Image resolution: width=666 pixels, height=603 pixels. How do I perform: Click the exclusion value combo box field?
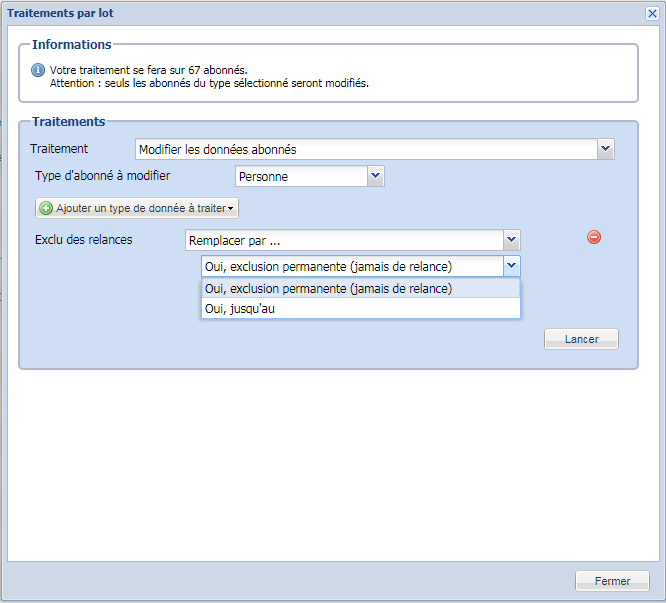(x=350, y=266)
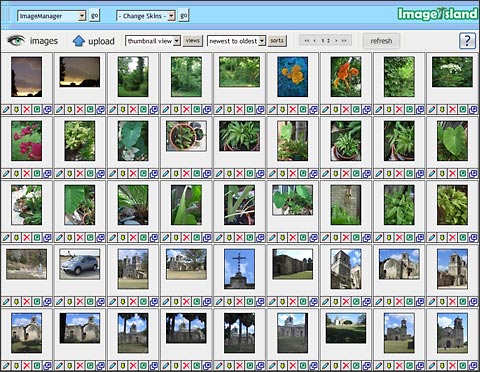Click blue copy icon under pink flowers photo
Image resolution: width=480 pixels, height=372 pixels.
tap(47, 174)
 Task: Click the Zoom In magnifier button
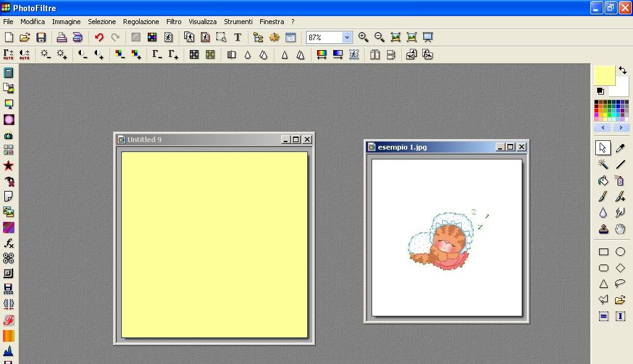click(363, 38)
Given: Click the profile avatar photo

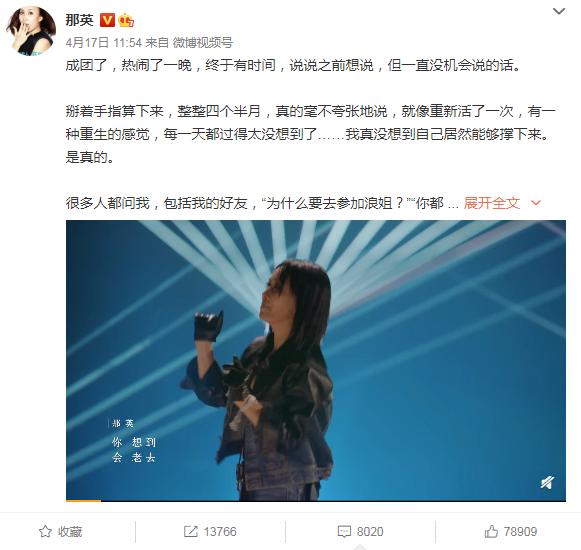Looking at the screenshot, I should [x=31, y=31].
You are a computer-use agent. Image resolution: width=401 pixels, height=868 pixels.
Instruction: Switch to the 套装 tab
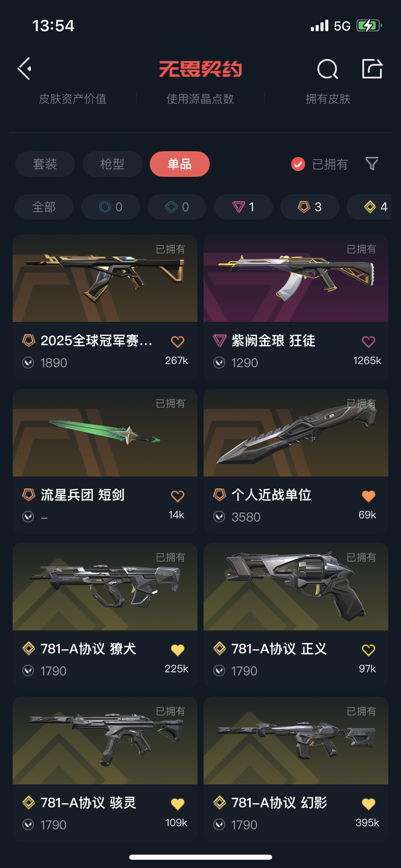45,164
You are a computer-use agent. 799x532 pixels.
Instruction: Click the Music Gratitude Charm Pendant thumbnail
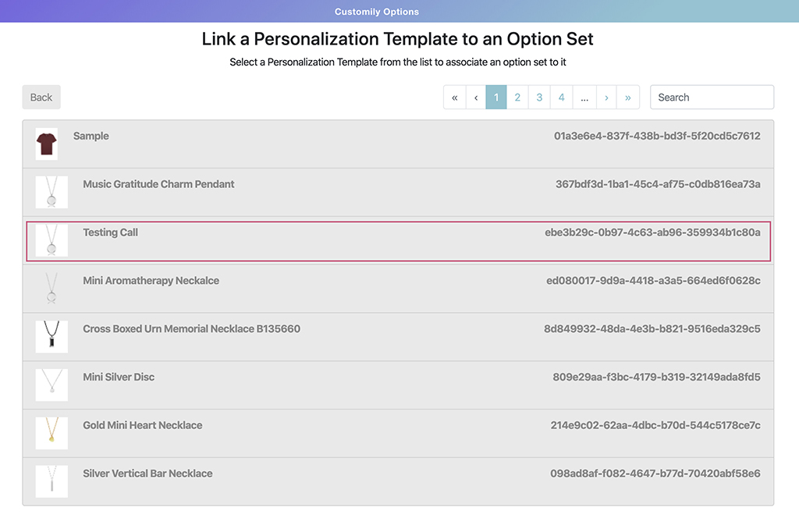pos(51,192)
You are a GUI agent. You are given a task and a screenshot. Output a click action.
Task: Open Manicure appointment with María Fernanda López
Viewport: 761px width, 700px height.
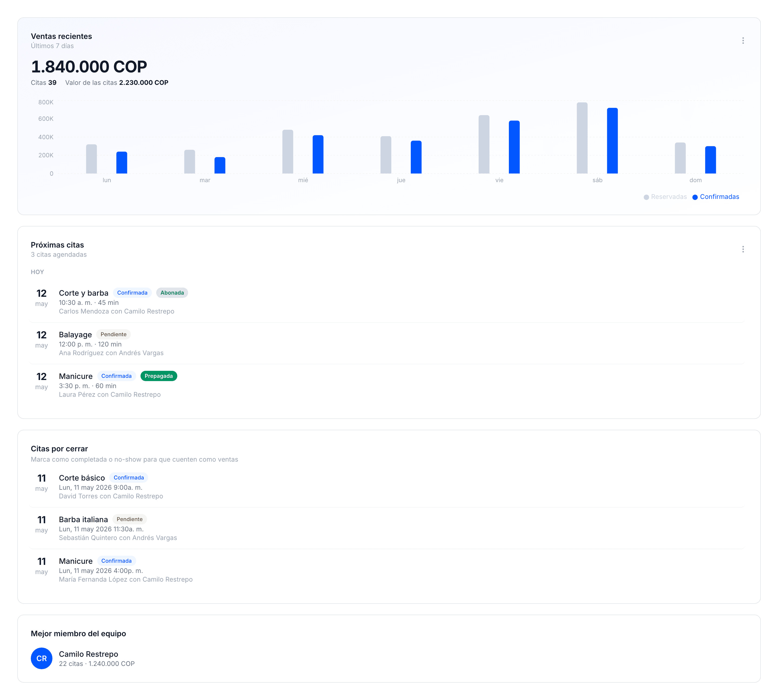pos(386,570)
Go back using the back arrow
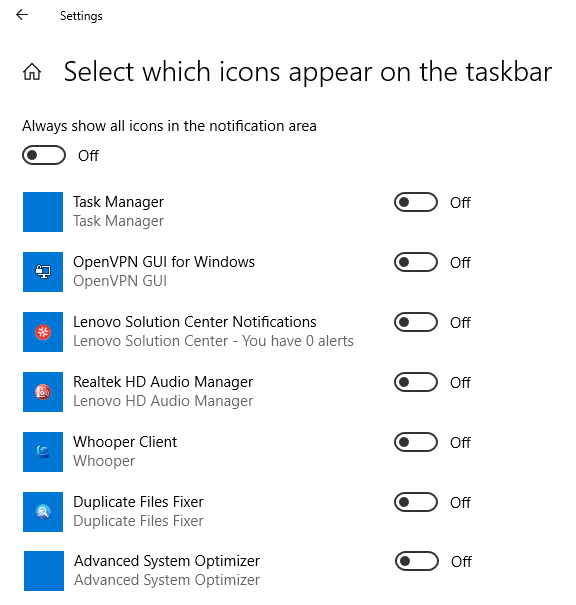Viewport: 576px width, 605px height. (x=22, y=15)
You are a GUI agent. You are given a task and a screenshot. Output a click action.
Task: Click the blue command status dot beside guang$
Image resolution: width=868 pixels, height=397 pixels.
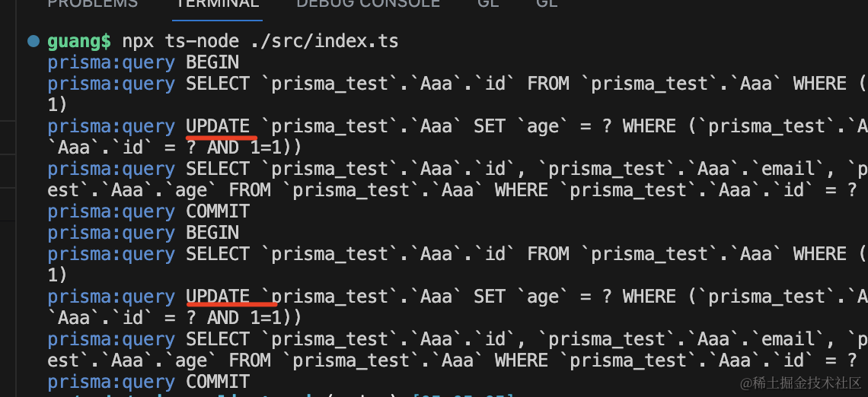[34, 41]
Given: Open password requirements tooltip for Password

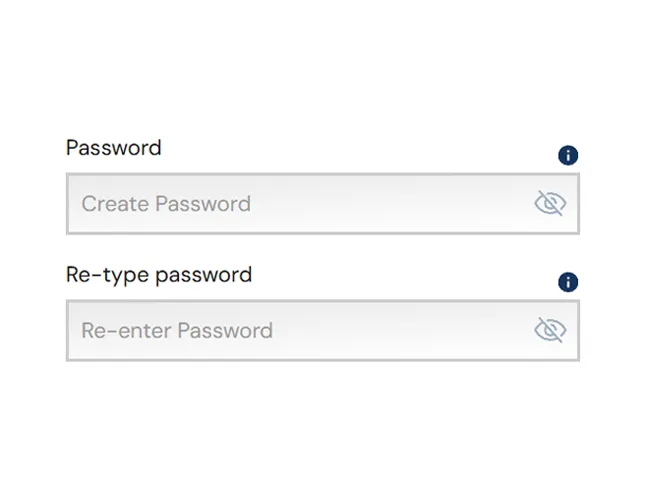Looking at the screenshot, I should pos(568,155).
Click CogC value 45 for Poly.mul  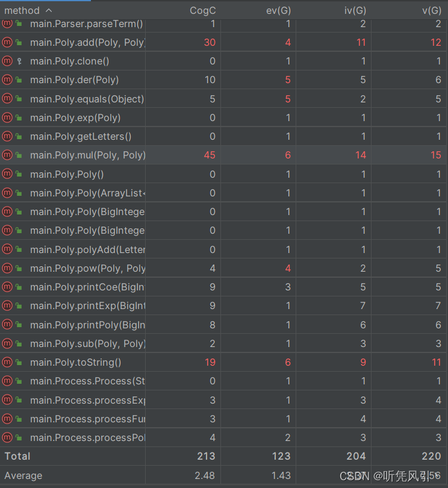pyautogui.click(x=210, y=155)
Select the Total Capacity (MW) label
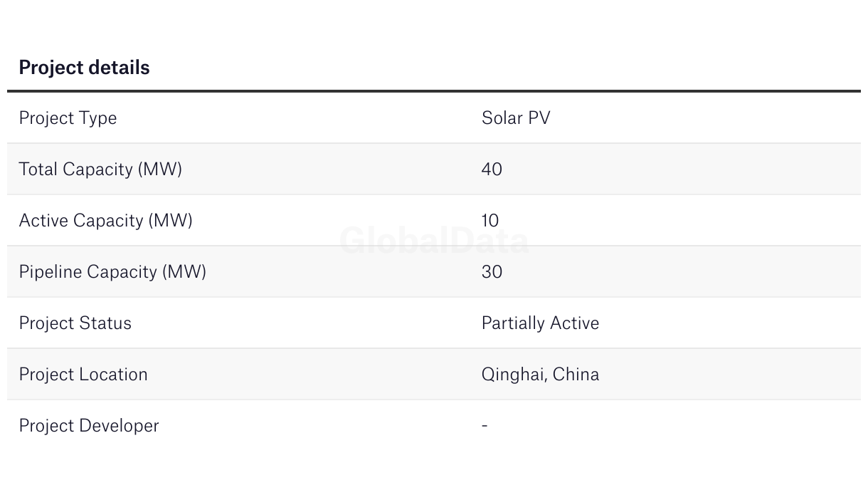The width and height of the screenshot is (868, 480). click(x=100, y=169)
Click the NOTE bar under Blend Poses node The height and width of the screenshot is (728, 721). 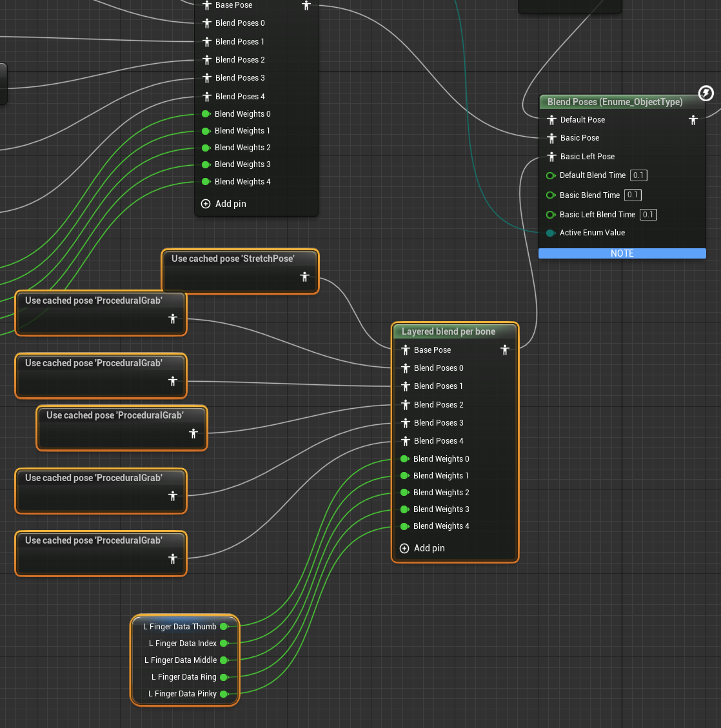[x=622, y=253]
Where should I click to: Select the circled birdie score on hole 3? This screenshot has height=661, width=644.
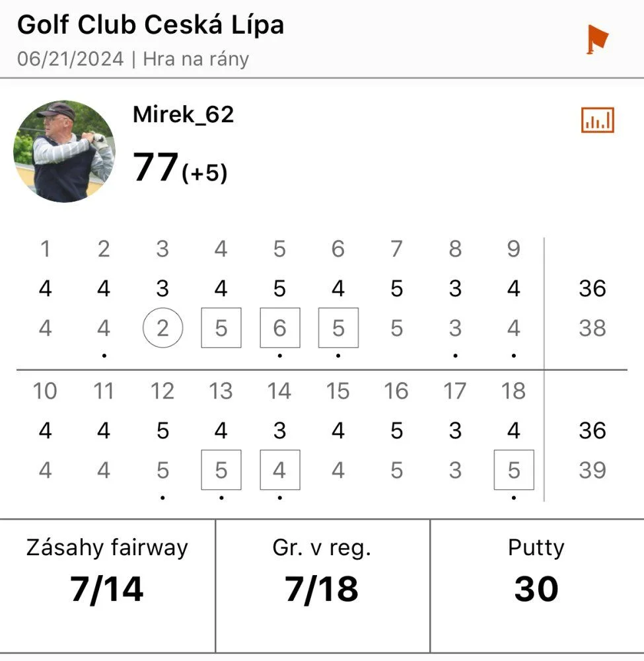click(162, 328)
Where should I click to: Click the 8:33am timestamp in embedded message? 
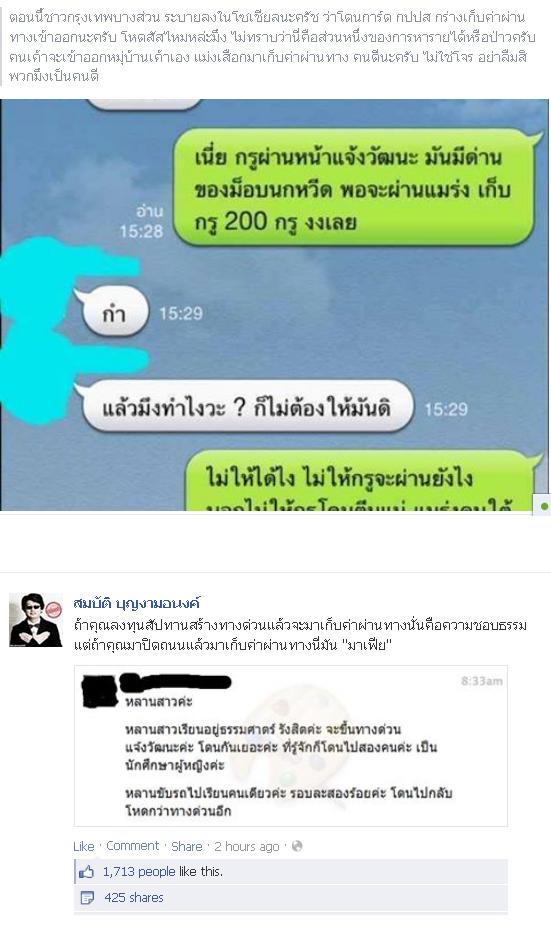(482, 681)
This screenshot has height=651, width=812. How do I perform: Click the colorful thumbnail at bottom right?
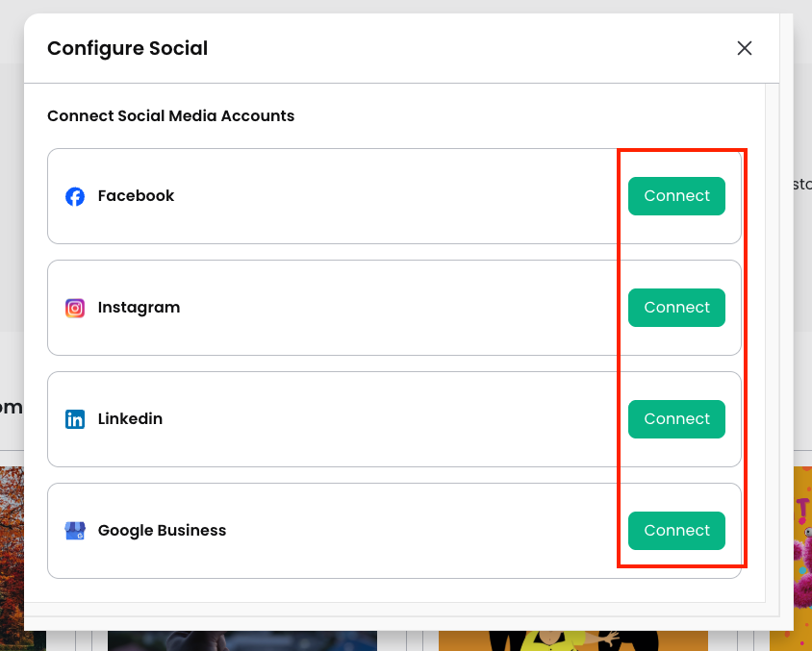click(801, 558)
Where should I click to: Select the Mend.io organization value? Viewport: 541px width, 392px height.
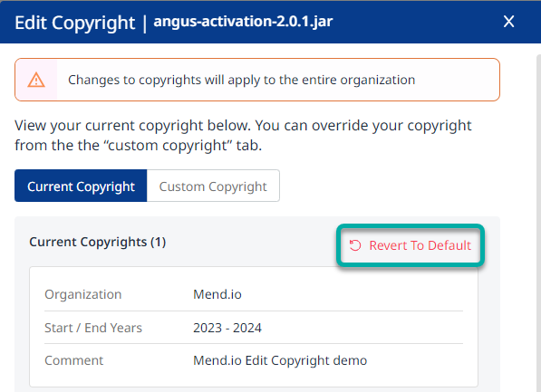[x=217, y=294]
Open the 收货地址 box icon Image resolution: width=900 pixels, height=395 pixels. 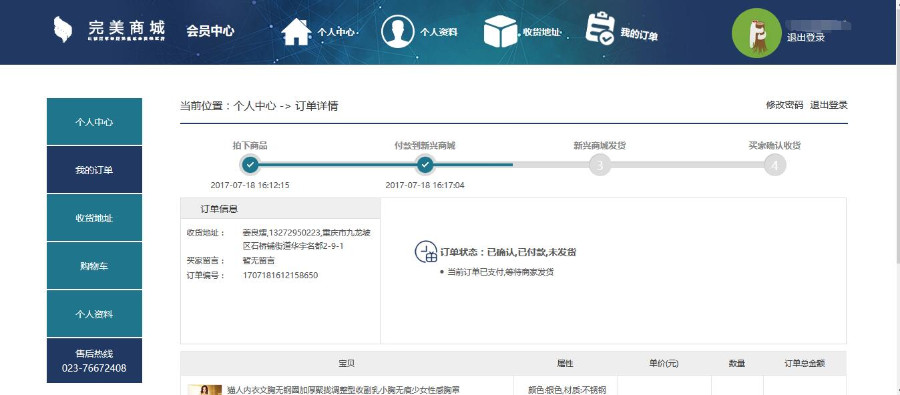500,31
┄┄┄┄┄┄┄┄┄┄┄┄┄┄┄┄┄┄┄┄
▶ _Instructions for the task_
Go through the entries above and report each line with the string "computer" in it.

▶ _Response area_
You are a computer-use agent. Image resolution: width=401 pixels, height=868 pixels.
You are a computer-use agent. 799x532 pixels.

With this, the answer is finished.